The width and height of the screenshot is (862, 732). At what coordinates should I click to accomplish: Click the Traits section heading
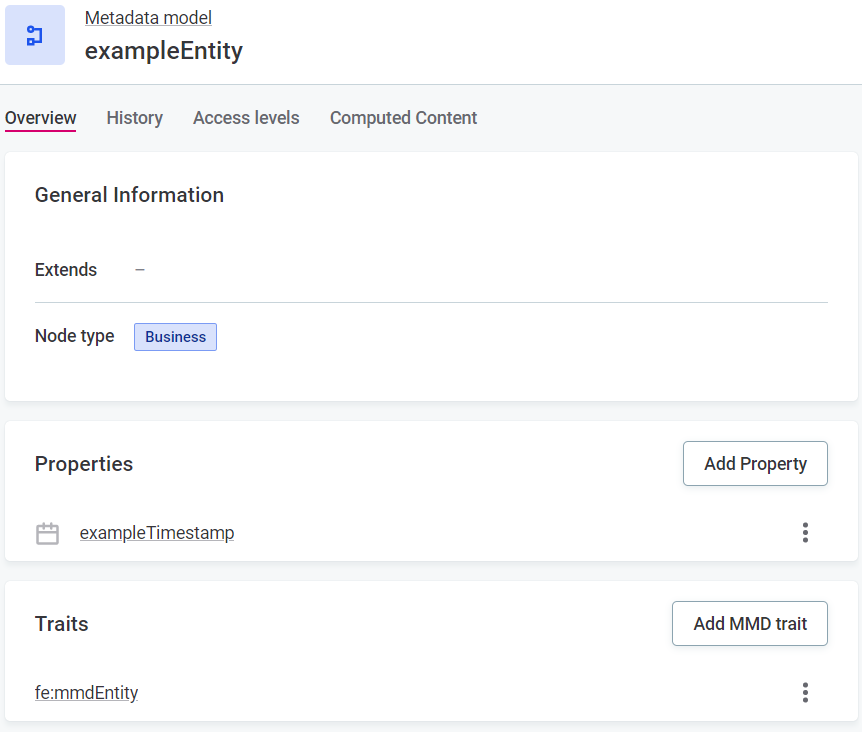tap(61, 624)
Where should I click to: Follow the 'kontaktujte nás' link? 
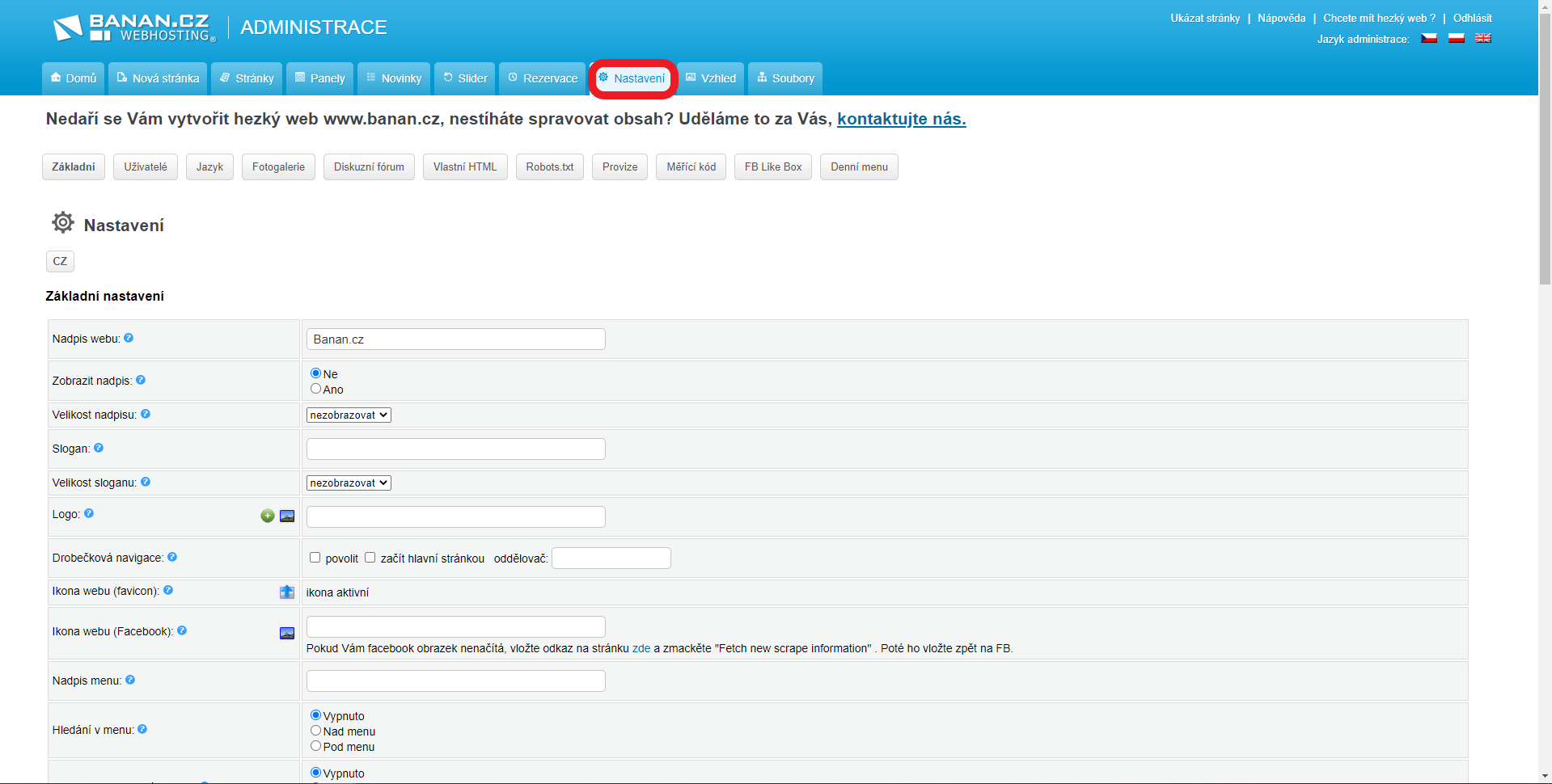pyautogui.click(x=901, y=119)
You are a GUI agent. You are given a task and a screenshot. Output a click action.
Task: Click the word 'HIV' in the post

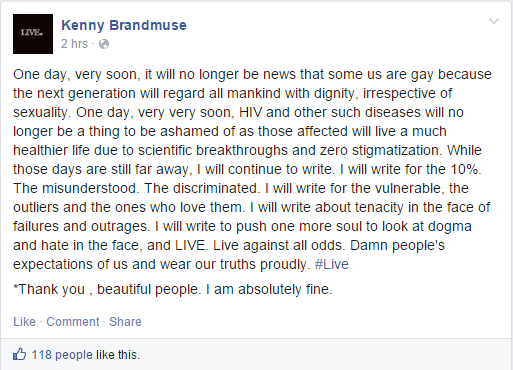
..............................
§ **What you need to do**:
When you copy the entries above, reproduce each line exactly and leave out any pictures.

§ **Exercise solution**:
The width and height of the screenshot is (862, 732). At what coordinates should I click to accomplish: Click the Traits section heading
tap(61, 624)
Where should I click to: Follow the 'kontaktujte nás' link? 
pyautogui.click(x=901, y=119)
You are a GUI agent. You are given a task and a screenshot. Output a click action.
Task: Click the word 'HIV' in the post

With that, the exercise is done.